Material provided:
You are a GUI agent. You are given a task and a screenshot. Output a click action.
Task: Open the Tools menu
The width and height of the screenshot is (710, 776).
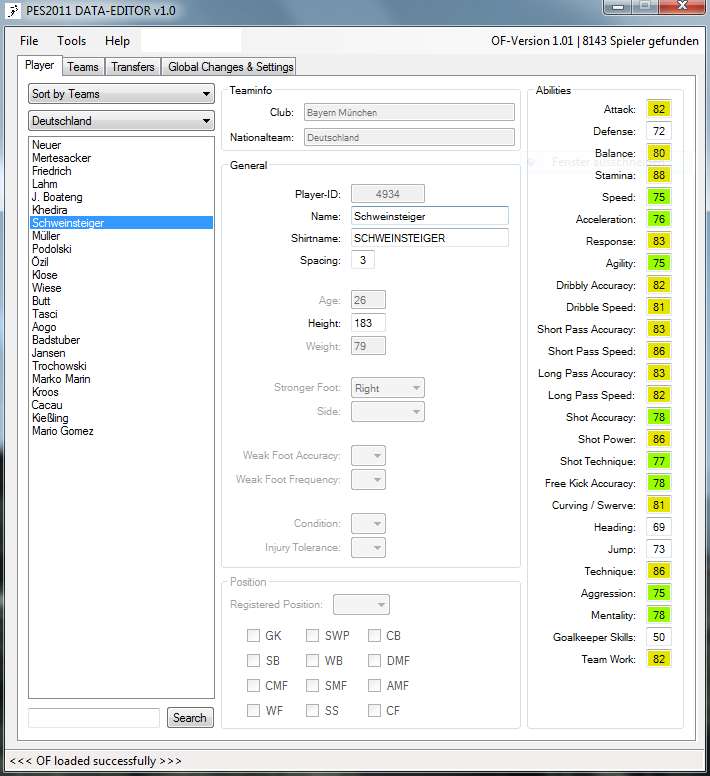(72, 41)
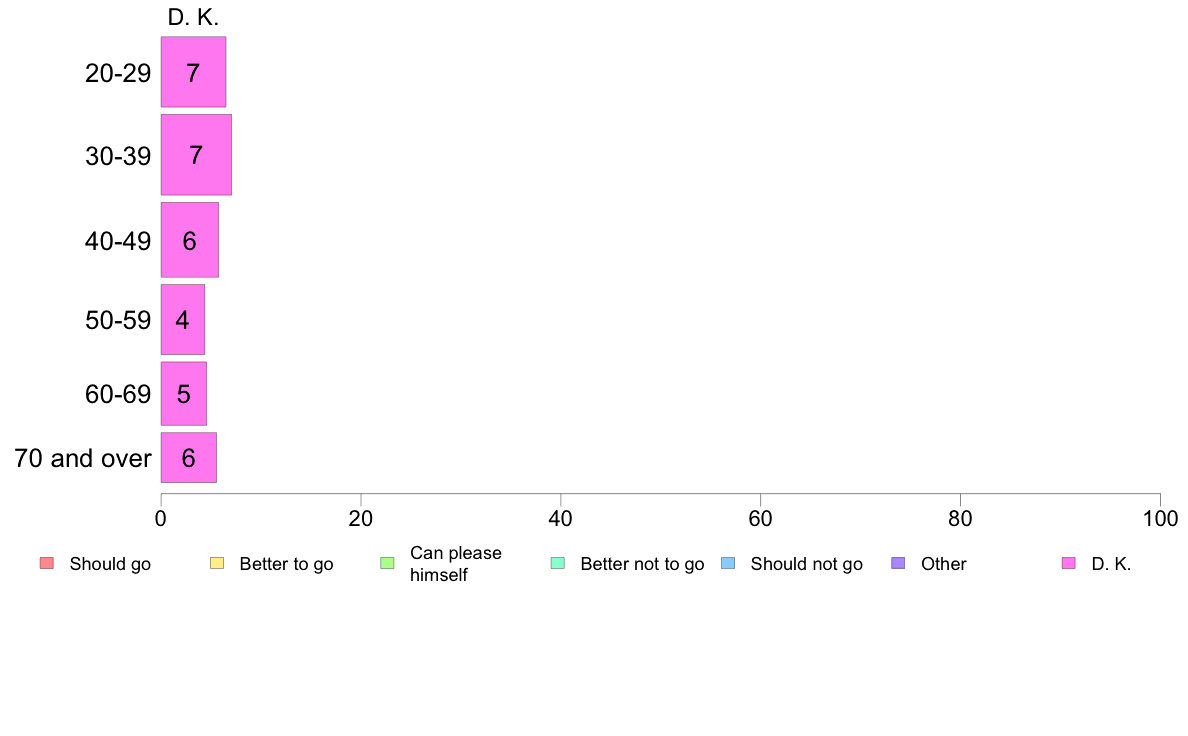1188x736 pixels.
Task: Click the Should go red legend swatch
Action: (47, 563)

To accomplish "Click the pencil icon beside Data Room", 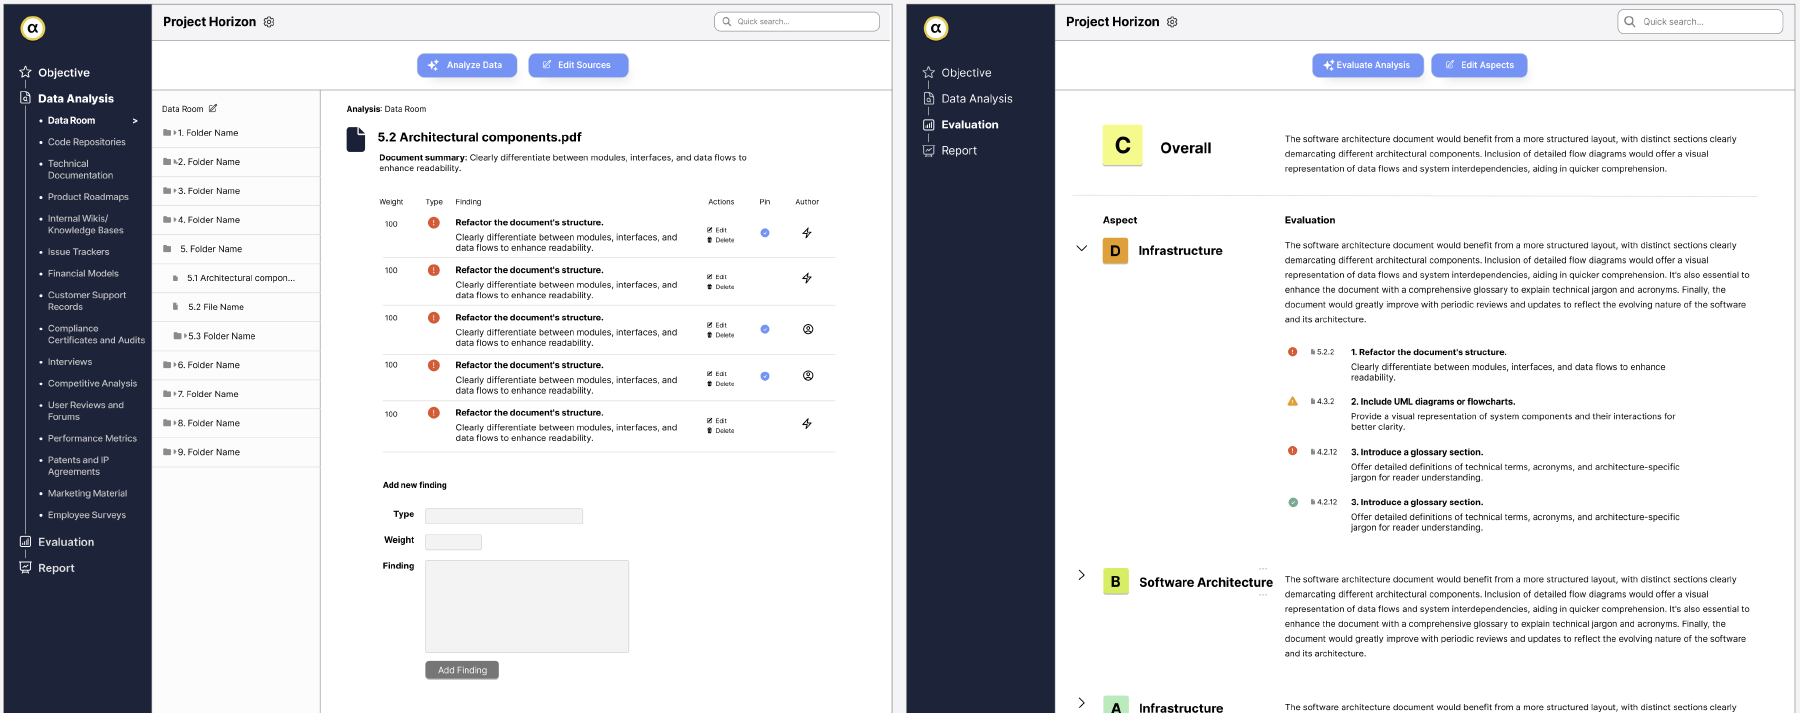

Task statement: Once the pictures are set aside, give the listing again word for word.

Solution to the problem:
You are a GUI agent. You are given a task and a screenshot. Output a click action.
Task: Open the Tools menu
The width and height of the screenshot is (710, 776).
(72, 41)
1188x736 pixels.
Task: Click the Should go red legend swatch
Action: (47, 563)

To accomplish "Click the pencil icon beside Data Room", 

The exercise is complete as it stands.